_TEXT PASSAGE_:
===============

Tuesday, December 8, 2009

Yahoo! Prices Member Privacy at $60, Army Advancing Armor Research

West Palm Beach, FL (AHN) - For some, it is a comfort to know that Yahoo will work with law enforcement if necessary to catch criminals, rifling through their private messages to get the job done. However, the cost for such an invasion -- $60.

For $20, Yahoo will turn over to authorities basic user ID information. Between $30 and $40, they will give contents of subscriber accounts, including e-mail. And for $60, authorities can obtain access to all the contents to an account, including logs of Yahoo Groups.

But Yahoo is not the only company cooperating with authorities in this manner. In 2008, government officials made 8 million requests for to Sprint to turn over GPS information.

Matthew Sullivan, Sprint Nextel, in a letter to All Headline News explains that figure:

"The '8 million' figure does not represent the number of customers whose location information was provided to law enforcement, nor does it represent the instances or cases in which law enforcement contacted Sprint seeking customer location information.

Instead, the figure represents the number of individual automated requests, or "pings", for specific location information, made to the Sprint network as part of a series of law enforcement investigations and public safety assistance requests during the past year.

===============

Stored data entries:
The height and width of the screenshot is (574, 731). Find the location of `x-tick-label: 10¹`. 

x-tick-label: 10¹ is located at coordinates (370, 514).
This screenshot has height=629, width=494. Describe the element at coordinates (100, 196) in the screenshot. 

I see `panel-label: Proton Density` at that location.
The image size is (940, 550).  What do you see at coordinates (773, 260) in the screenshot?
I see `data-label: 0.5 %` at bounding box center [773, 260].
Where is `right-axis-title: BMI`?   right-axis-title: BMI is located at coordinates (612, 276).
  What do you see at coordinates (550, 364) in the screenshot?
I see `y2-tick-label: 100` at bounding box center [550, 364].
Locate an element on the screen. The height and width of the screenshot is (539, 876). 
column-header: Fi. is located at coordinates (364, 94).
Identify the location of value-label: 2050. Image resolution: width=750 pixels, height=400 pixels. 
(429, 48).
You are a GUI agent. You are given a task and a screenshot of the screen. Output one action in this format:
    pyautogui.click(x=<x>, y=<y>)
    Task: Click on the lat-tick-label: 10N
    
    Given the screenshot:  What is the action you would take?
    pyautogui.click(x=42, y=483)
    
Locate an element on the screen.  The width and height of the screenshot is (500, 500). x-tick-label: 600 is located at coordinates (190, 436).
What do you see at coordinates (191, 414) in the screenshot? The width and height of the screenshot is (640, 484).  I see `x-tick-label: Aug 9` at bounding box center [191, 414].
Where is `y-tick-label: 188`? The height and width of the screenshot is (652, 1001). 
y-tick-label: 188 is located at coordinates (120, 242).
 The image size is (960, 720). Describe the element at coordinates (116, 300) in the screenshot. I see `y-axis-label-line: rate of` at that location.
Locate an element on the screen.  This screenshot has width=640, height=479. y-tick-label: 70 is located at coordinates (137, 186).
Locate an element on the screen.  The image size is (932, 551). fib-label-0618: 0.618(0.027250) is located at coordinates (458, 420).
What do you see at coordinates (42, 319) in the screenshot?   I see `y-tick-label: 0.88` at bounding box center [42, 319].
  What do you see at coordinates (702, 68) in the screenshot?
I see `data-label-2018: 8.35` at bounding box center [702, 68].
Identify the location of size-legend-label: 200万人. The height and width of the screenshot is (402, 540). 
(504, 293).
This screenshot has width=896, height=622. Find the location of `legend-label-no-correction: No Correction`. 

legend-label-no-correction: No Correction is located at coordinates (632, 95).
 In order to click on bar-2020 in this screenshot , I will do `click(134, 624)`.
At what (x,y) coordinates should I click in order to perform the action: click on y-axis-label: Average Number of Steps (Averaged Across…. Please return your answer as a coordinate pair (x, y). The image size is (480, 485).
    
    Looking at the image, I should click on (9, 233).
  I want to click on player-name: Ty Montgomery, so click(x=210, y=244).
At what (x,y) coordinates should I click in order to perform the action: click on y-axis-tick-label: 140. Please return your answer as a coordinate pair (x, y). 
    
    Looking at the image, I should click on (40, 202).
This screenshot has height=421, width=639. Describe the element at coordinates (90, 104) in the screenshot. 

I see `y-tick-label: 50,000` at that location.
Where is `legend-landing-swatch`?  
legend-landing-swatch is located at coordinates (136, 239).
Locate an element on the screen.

===============

Rewrite the part of the Yahoo privacy article starting with "Instead, the figure" and going on through "the past year.", putting "inquiries" in place of "investigations".

_RESULT_:
Instead, the figure represents the number of individual automated requests, or "pings", for specific location information, made to the Sprint network as part of a series of law enforcement inquiries and public safety assistance requests during the past year.